The queries discussed so far are only capable of returning individual records and selected values from those records. However, it's also possible to generate aggregate data from a specified set of records by making use of Statistics Queries.

### Statistics Query Example

Here's an example statistics query URL:

```
https://api.data.gov/ed/collegescorecard/v1/schools/stats?school.degrees_awarded.predominant=2,3&_fields=2013.student.size&_metrics=avg,sum,std_deviation,std_deviation_bounds
```

In this statistics query URL:

* `/stats` is appended to the Endpoint. This is the key indicator that
statistics should be returned instead of individual records.
* `school.degrees_awarded.predominant=2,3` is a Field Parameter. In this case, it's searching for records which have a `school.degrees_awarded.predominant` value of either `2` or `3`. The aggregated statistics will be generated from this subset of records.
* `_fields=2013.student.size` limits the aggregation to only operating over the `2013.student.size` field. Multiple fields can be specified and aggregated in a single query, but only those with numeric data can be used.
* `_metrics` is an Option Parameter only available to statistics queries, and limits the kinds of aggregations performed. See below for more information.

This is the JSON document returned:

```json
{
"metadata": {
"total": 3667,
"page": 0,
"per_page": 20
},
"results": [],
"aggregations": {
"school.tuition_revenue_per_fte": {
"avg": "0.1088815711947627E5",
"sum": 73288234,
"std_deviation": "0.75913587304684015E4",
"std_deviation_bounds": {
"upper": "0.26070874580413074E5",
"lower": "-0.4294560341460534E4"
}
}
}
}
```

Note that the top-level elements returned by a statistics query differ from those returned by other kinds of queries:

* **`metadata`** provides the same information as it does in other queries.
* **`total`** provides the number of records matching the query (in this case, all those schools with a `school.degrees_awarded.predominant` of 2 or 3). This is the subset of records from which the statistics are calculated.
* **`page`** and **`per_page`** are irrelevant in statistics queries, and will likely be removed in a future version of the API.
* **`results`** is always empty in statistics queries, and may be removed in a future version of the API.
* **`aggregations`** contains a JSON Object for every field specified in the `_fields` parameter. Within these Objects there's an entry for every type of aggregation performed. In this case, use of the `_metrics` parameter has limited the returned aggregations to `avg`, `sum`, `std_deviation` and `std_deviation_bounds`. See below for more information.

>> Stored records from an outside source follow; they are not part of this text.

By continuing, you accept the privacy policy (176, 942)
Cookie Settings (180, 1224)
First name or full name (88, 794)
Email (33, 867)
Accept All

### Specifying aggregations with `_metrics`

By default, the full set of available aggregations is calculated and returned for each field specified in the `_fields` parameter. These aggregations are calculated by ElasticSearch's [Extended Stats Aggregation](https://www.elastic.co/guide/en/elasticsearch/reference/1.7/search-aggregations-metrics-extendedstats-aggregation.html):

* `count`
* `min`
* `max`
* `avg`
* `sum`
* `sum_of_squares`
* `variance`
* `std_deviation`
* `std_deviation_bounds`

Each of these provides a single value, with the expection of `std_deviation_bounds`, which provides a JSON Object containing `upper` and `lower` bounds.